[Announcement of Publication] In July 2021, our paper presented at the conference of Medical Imaging with Deep Learning (MIDL) was published in the Proceedings of Machine Learning Research – A pivotal investigation of Fundamental Technology for Transfer Learning-
Medmain Inc. (Headquarters: Fukuoka City, Fukuoka Prefecture, CEO: Osamu Iizuka, hereinafter “Medmain”), a provider of “PidPort” pathological diagnosis support solutions, has confirmed that it is now possible to perform faster transfer learning approach by fine-tuning the batch norm parameters leads to demonstrate a pivotal and fundamental technology for deep learning.

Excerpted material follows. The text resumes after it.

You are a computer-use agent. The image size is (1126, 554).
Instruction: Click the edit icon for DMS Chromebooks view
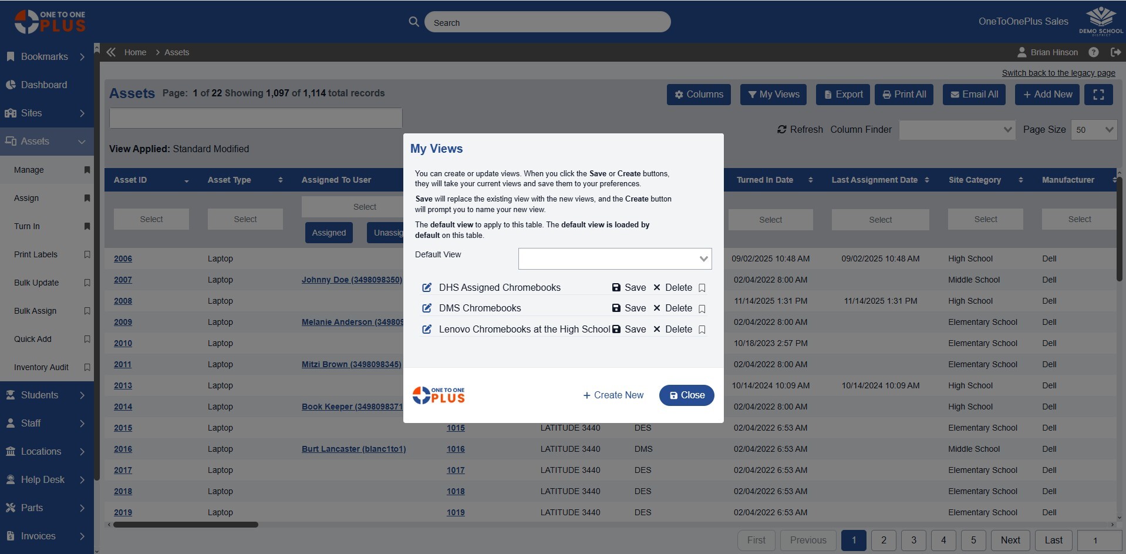(x=427, y=308)
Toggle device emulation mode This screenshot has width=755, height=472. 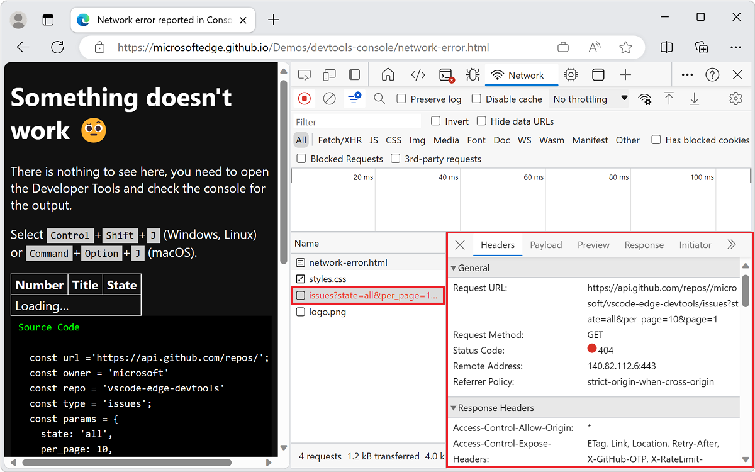click(329, 74)
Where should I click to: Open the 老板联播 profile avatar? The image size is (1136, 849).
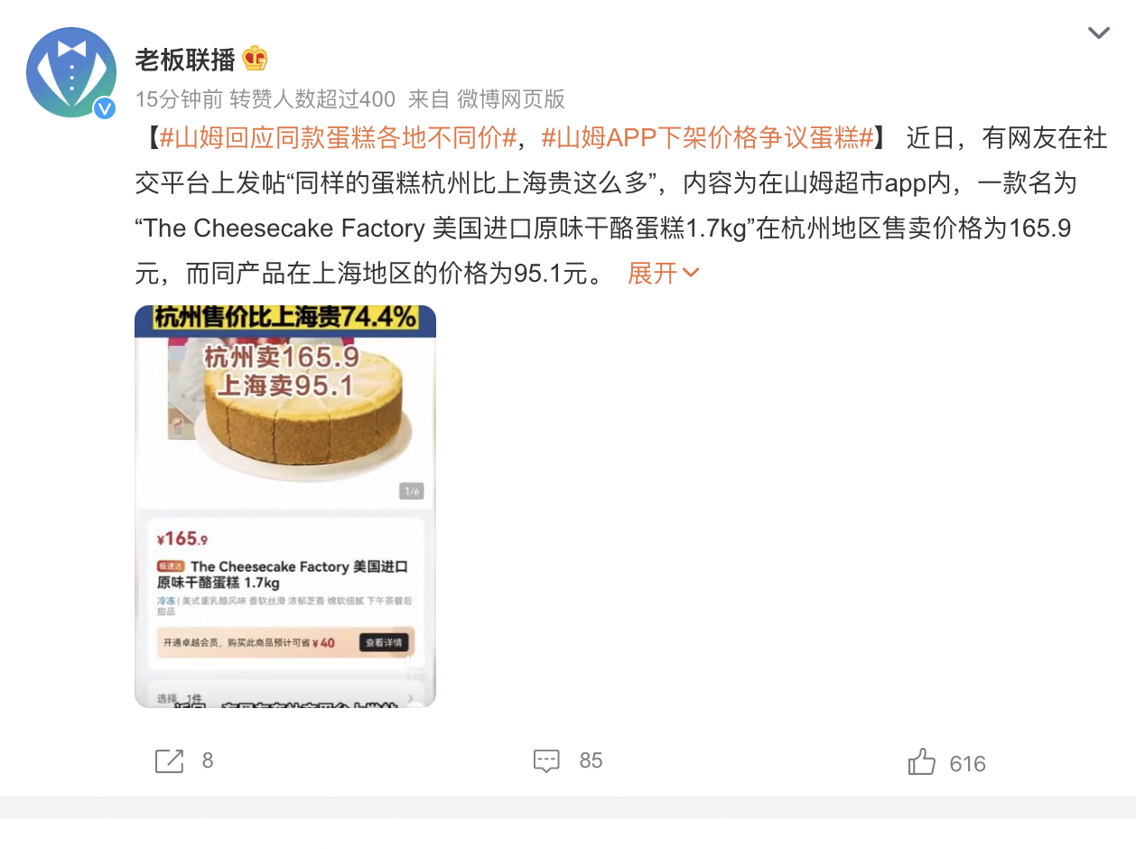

Transfer learning from ImageNet is the go-to approach when applying deep learning to medical images. The approach is either to fine-tune a pre-trained model or use it as a feature extractor. Most modern architecture contain batch normalisation layers, and fine-tuning a model with such layers requires taking a few precautions as they consist of trainable and non-trainable weights and have two operating modes: training and inference. Attention is primarily given to the non-trainable weights used during inference, as they are the primary source of unexpected behaviour or degradation in performance during transfer learning. It is typically recommended to fine-tune the model with the batch normalisation layers kept in inference mode during both training and inference. In this paper, we pay closer attention instead to the trainable weights of the batch normalisation layers, and we explore their expressive influence in the context of transfer learning. We find that only fine-tuning the trainable weights (scale and centre) of the batch normalisation layers leads to similar performance as to fine-tuning all of the weights, with the added benefit of faster convergence. We demonstrate this on a variety of seven publicly available medical imaging datasets, using four different model architectures.